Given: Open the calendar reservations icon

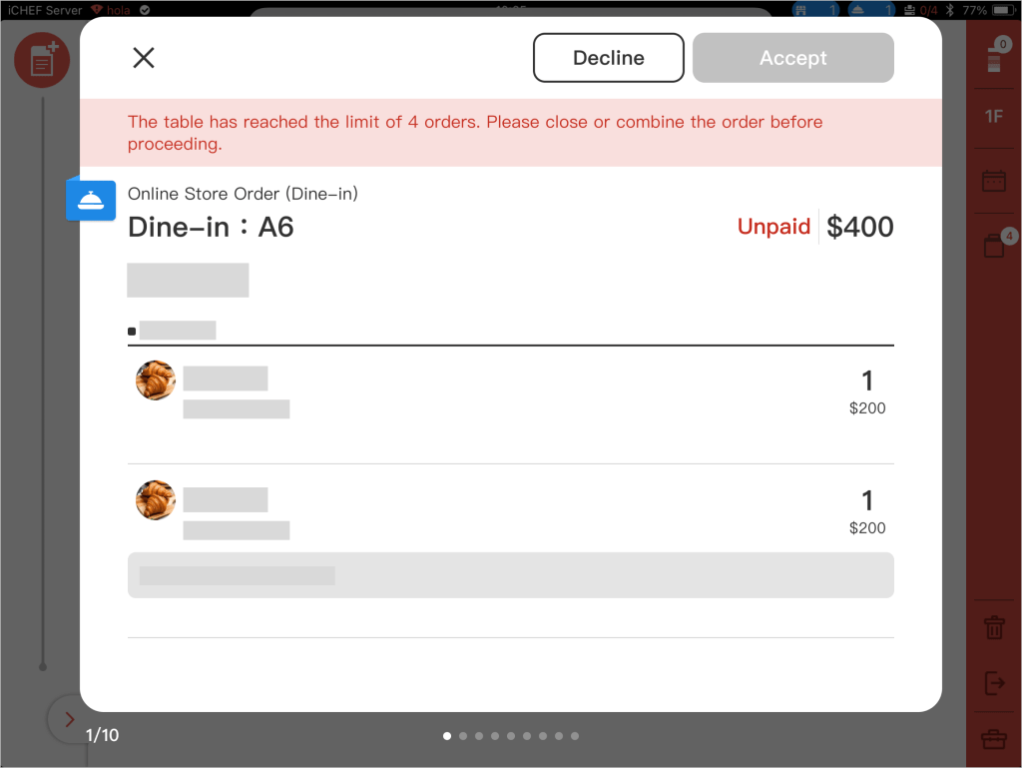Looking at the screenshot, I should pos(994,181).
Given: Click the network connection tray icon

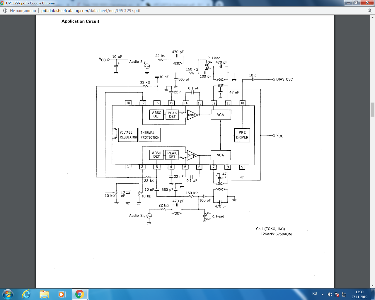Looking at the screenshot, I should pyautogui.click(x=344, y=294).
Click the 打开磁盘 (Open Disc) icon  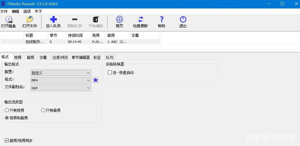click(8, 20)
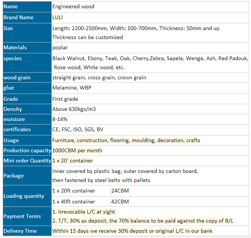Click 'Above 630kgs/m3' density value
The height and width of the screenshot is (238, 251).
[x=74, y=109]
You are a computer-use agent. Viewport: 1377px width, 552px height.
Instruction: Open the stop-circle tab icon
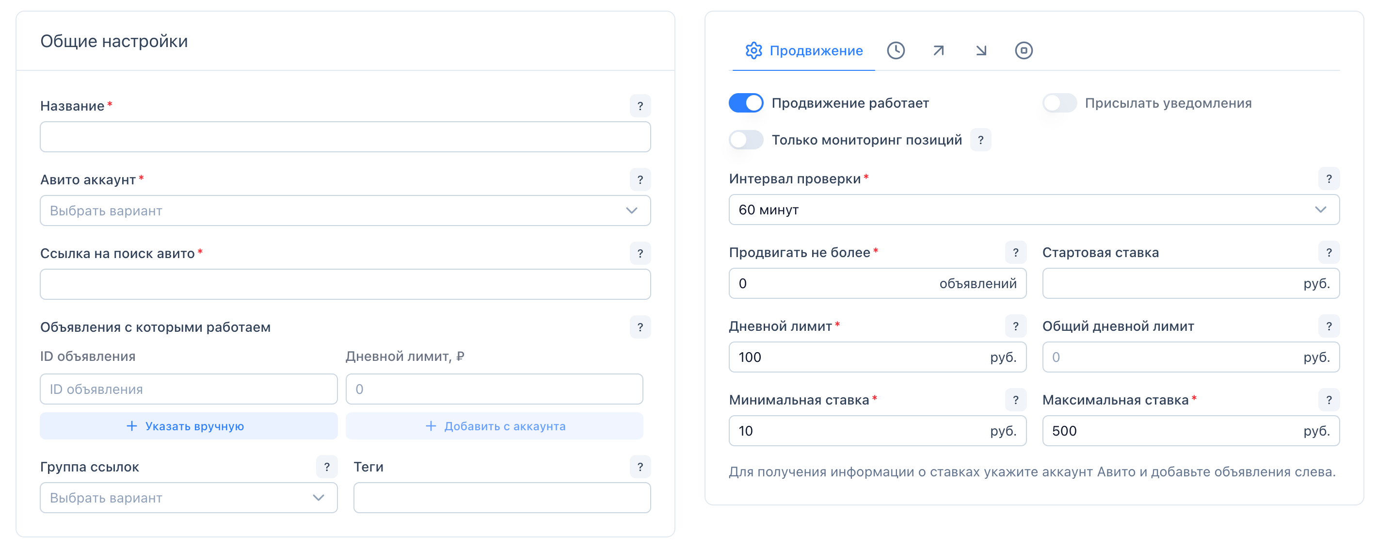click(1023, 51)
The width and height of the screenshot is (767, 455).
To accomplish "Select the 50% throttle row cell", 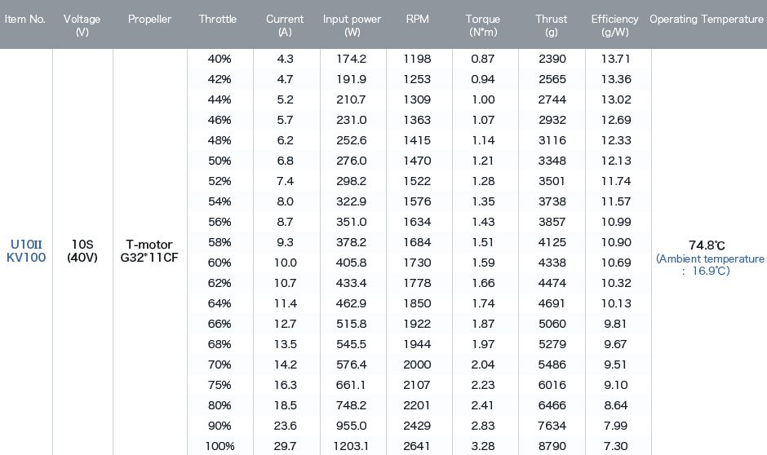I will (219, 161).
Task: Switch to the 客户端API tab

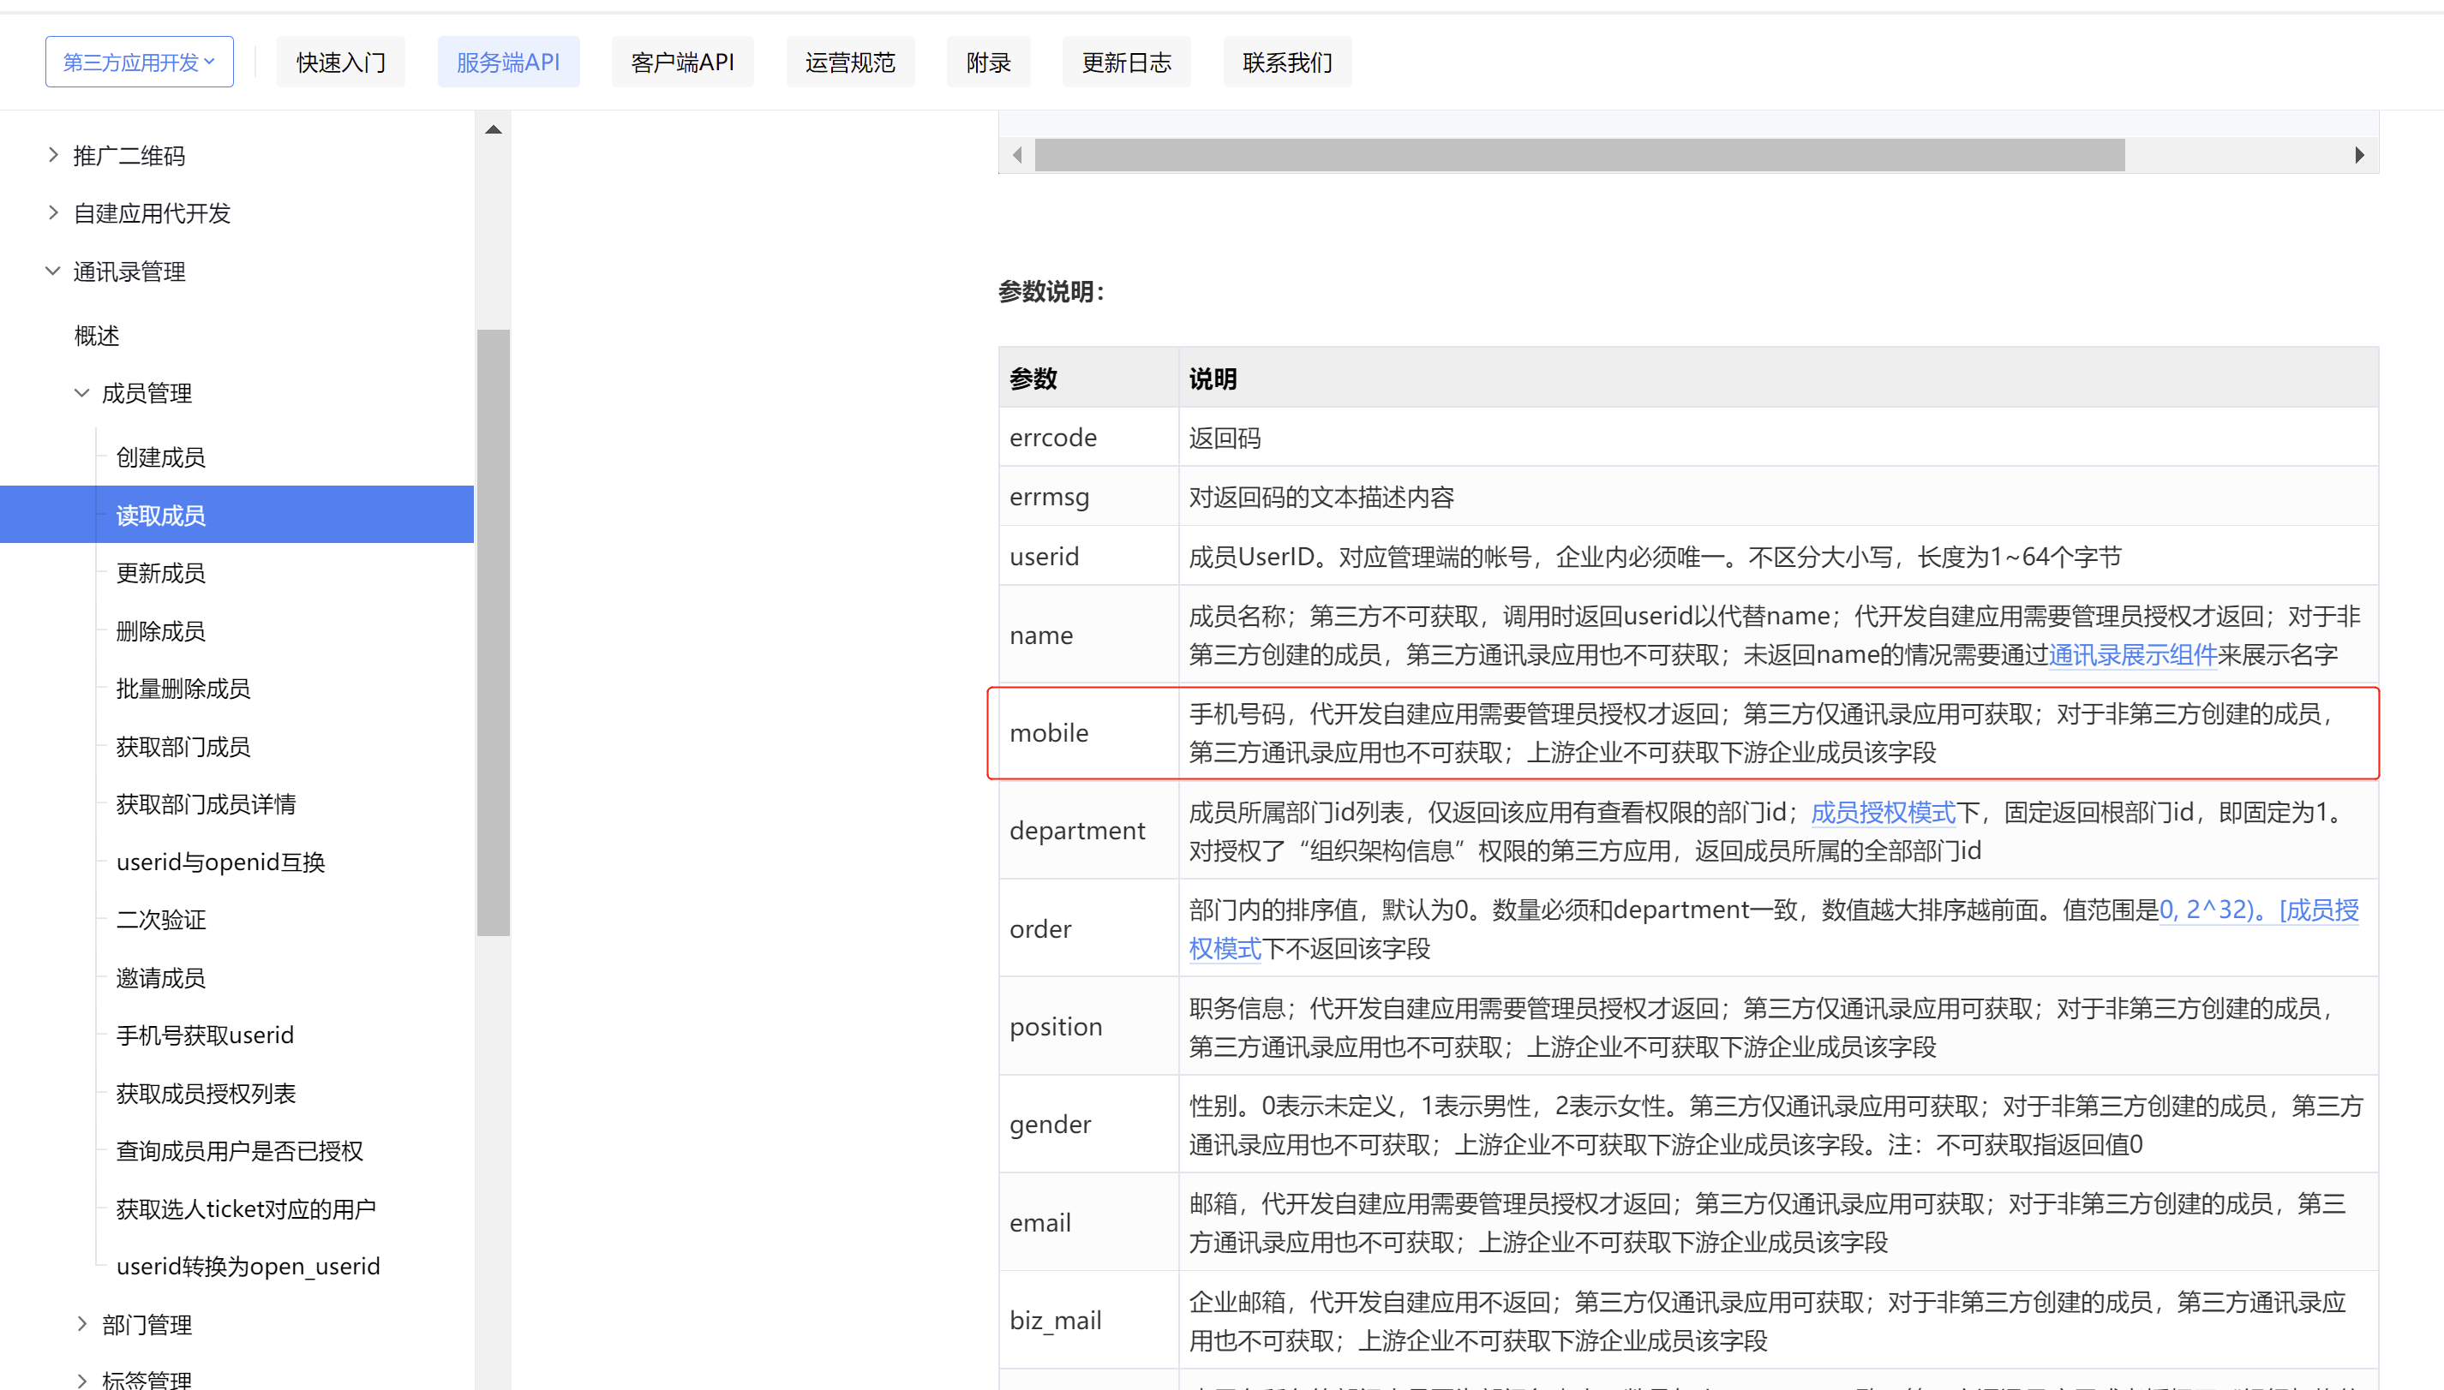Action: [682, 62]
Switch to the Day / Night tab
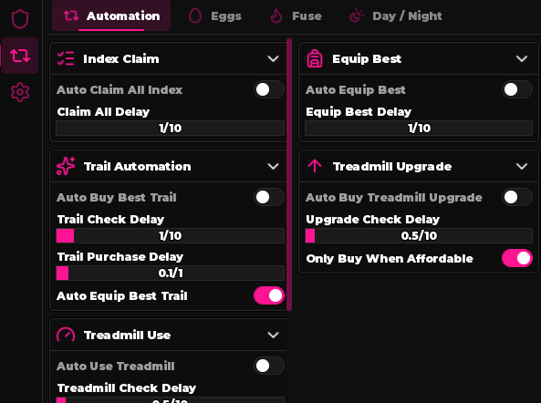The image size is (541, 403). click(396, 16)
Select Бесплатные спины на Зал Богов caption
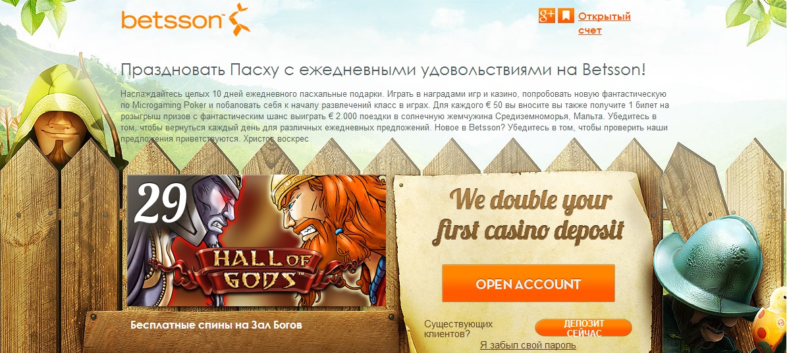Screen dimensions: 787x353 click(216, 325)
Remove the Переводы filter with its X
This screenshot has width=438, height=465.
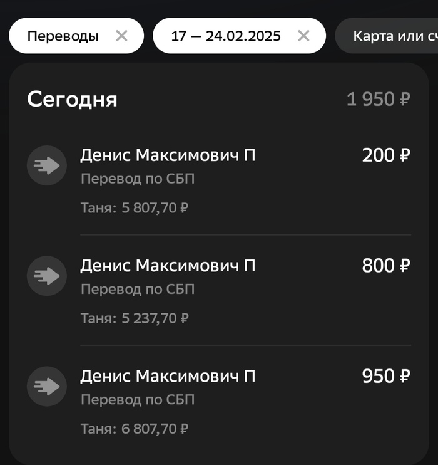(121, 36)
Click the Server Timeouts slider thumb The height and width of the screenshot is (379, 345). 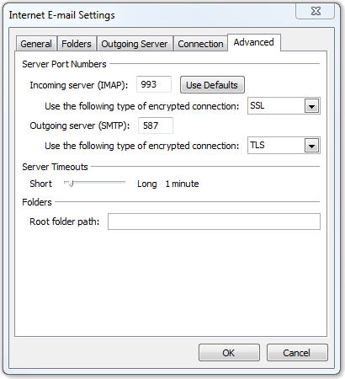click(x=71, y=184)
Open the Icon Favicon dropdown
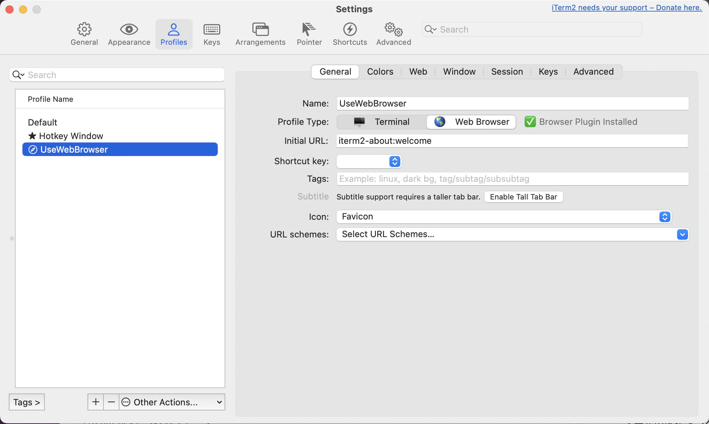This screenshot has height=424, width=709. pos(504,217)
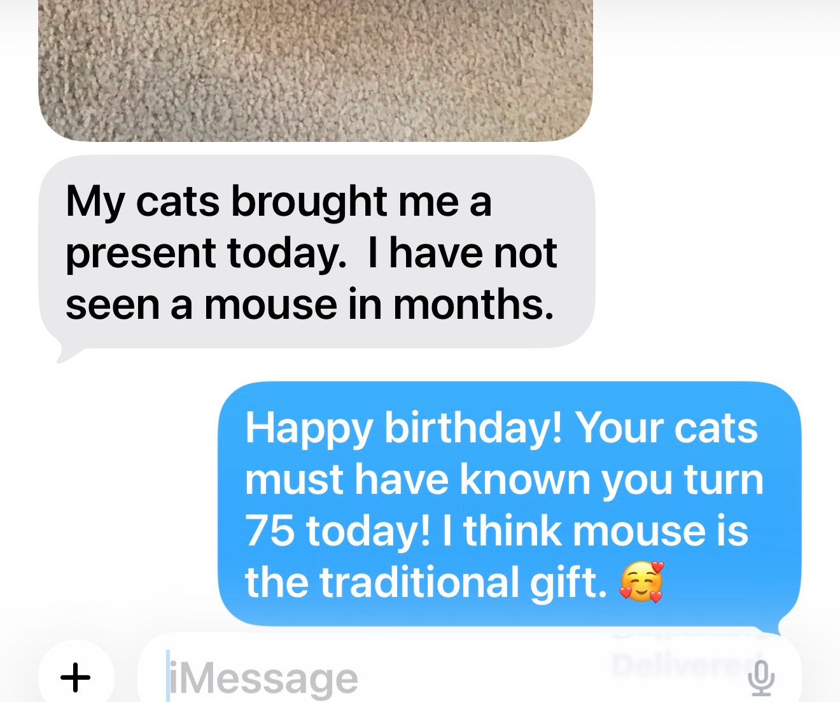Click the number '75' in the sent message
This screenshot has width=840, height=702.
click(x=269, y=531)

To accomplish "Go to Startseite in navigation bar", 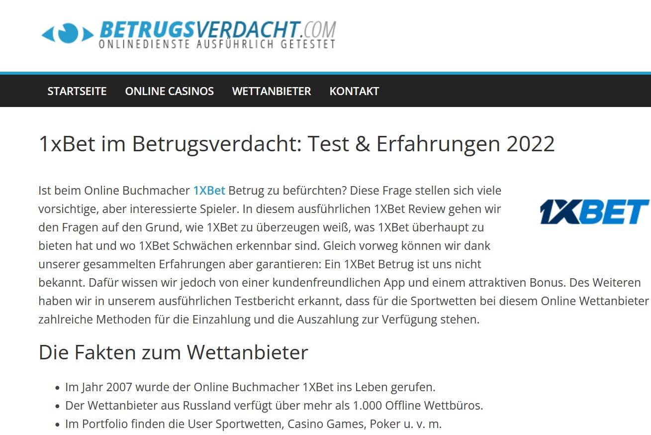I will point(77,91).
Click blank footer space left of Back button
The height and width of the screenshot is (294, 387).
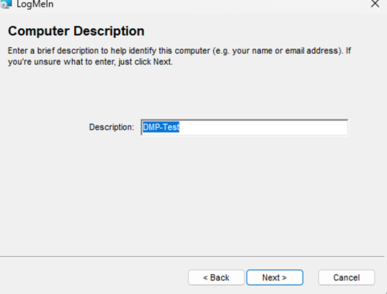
──────
§ **PROBLEM**
Retype the material from its first line up to and including the line that contains "should pyautogui.click(x=344, y=294).". Leave the pictures out.

§ **ANSWER FOR THE TASK**
Given: Open the calendar reservations icon

Looking at the screenshot, I should pos(994,181).
Given: Click the network connection tray icon

Looking at the screenshot, I should pyautogui.click(x=344, y=294).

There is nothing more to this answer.